1. This is an application under Section 482 of the Code of Criminal procedure, 1973(in short the Code). It is directed against the order dated 3.8.2005 passed by the learned Fast Track Court, Additional Sessions, IV, Nawadah in S.T. No. 77 of 2003 by which the court had allowed the prosecution to prove the photo copy of the injury report as secondary evidence.

2. From the facts it would appear that a case against the petitioner and four others was instituted under various sections of the Indian penal Code and also under Section 27 of the Arms Act. The charge sheet was submitted against them. The cognizance of the offence was taken and the case was committed to the court of session for trial. In the course of the trial the photo copy of the injury report which was available in the case diary was sought to be proved by the prosecution. This was opposed by the present petitioner. The original injury report was called for by an order dated 17.2.2005. It, however, appear a that in compliance of this order no notice was sent to the Investigating Officer for producing the original injury report. On his behalf, however, a letter was received from the Superintendent of Police, Nawadah stating therein that the original injury report was not available in the records of the case at the police station.

The prosecution wanted to prove the photo copy of the injury report.
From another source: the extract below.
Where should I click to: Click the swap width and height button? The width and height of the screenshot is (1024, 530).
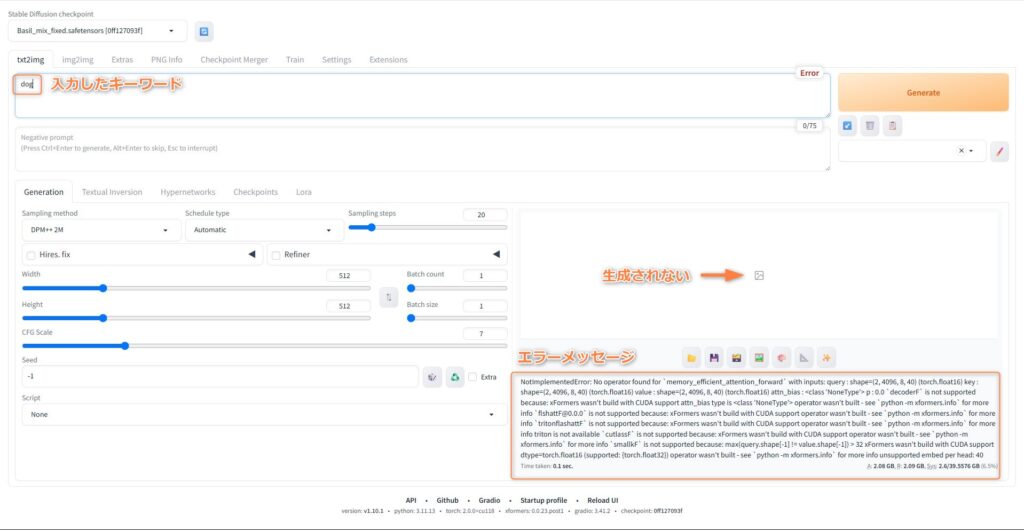tap(389, 297)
The learned court below by the impugned order has allowed this petition and against this order the present appl cation has been filed.
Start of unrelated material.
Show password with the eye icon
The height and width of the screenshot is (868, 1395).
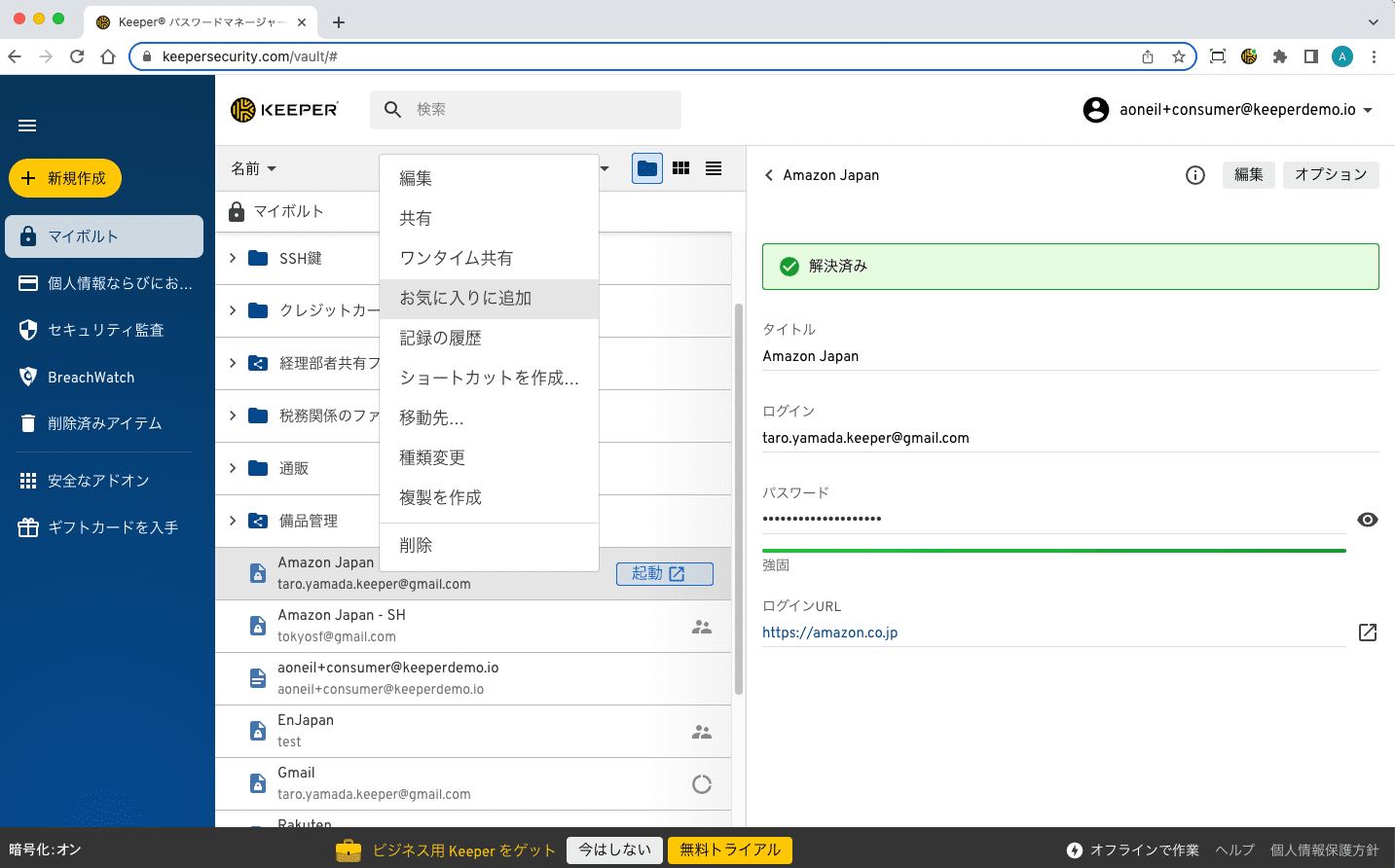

3. On behalf of the petitioner it has been submitted that under the facts and circumstances of this case the photo copy of the injury report can not be admitted into evidence. It has also been submitted that the prosecution can not be allowed lead secondary evidence with respect to the said injury report.

4. The parties have been heard at length on the various submissions made on their behalf with respect to the question whether or not the photo copy of the injury report can be treated to be a secondary evidence and admitted as such under the facts and circumstances of t his case.

5. Learned court below by the impugned order has allowed this prayer of the prosecution to admit the photo copy of the injury report in evidence. This has been opposed by the learned Counsel on behalf of the petitioner. In this connection my attention has been drawn to the case of Ashok Dulichand v. Madahavlal Dube and Anr. . In this decision the Hon’ble Supreme Court has held that in a case of photo copy of a document, before it is admitted in evidence it has to be explained as to what were the circumstances under which photo copy wag prepared and who was in possession of the original document at the time when its photo copy was taken and this should be above suspicion. In the present case as will appear from the impugned order dated 3.8.2005 it appears that the original injury report was not attached with the case diary rather only its photo copy was attached to it. This is a great circumstance against the case of the present petitioner. As held by the Hon’ble Supreme Court in the above mentioned case before a photo copy of a document is admitted into evidence it has to be explained as to what were the circumstances under which the photo copy was prepared and who was in possession of the original document at the time when i ts photo copy was taken and this must be above suspicion. In the present case as will appear from the impugned order as also the facts and circumstances of this case that the prosecution has not been able to specify when the photo copy of the original injury report was prepared art under what circumstances. It has also not been stated as to who was in possession of the original document at the time when its photo copy was prepared. Under this circumstance I think that the learned court below by the impugned order has wrongly decided to admit the photo copy of the injury report. It may stated here that it is well settled that the photo copy of a document is admissible as secondary evidence if it is proved to be genuine. The genuineness is to be proved either by examining the photographer or some other evidence as has been held in the case of Subarna Barik v. The State of Orissa and Ors. .

6. However, under the facts and circumstances of this case it is clear that the photo copy of the injury report is not admissible in evidence as has been held by the learned court below. The impugned order is directly in-conflict with the decision of the Hon’ble Supreme Court in the case of Ashok Duli Chand (supra).

7. In this result this application is allowed and the impugned order dated 3.6.2005 is hereby quashed.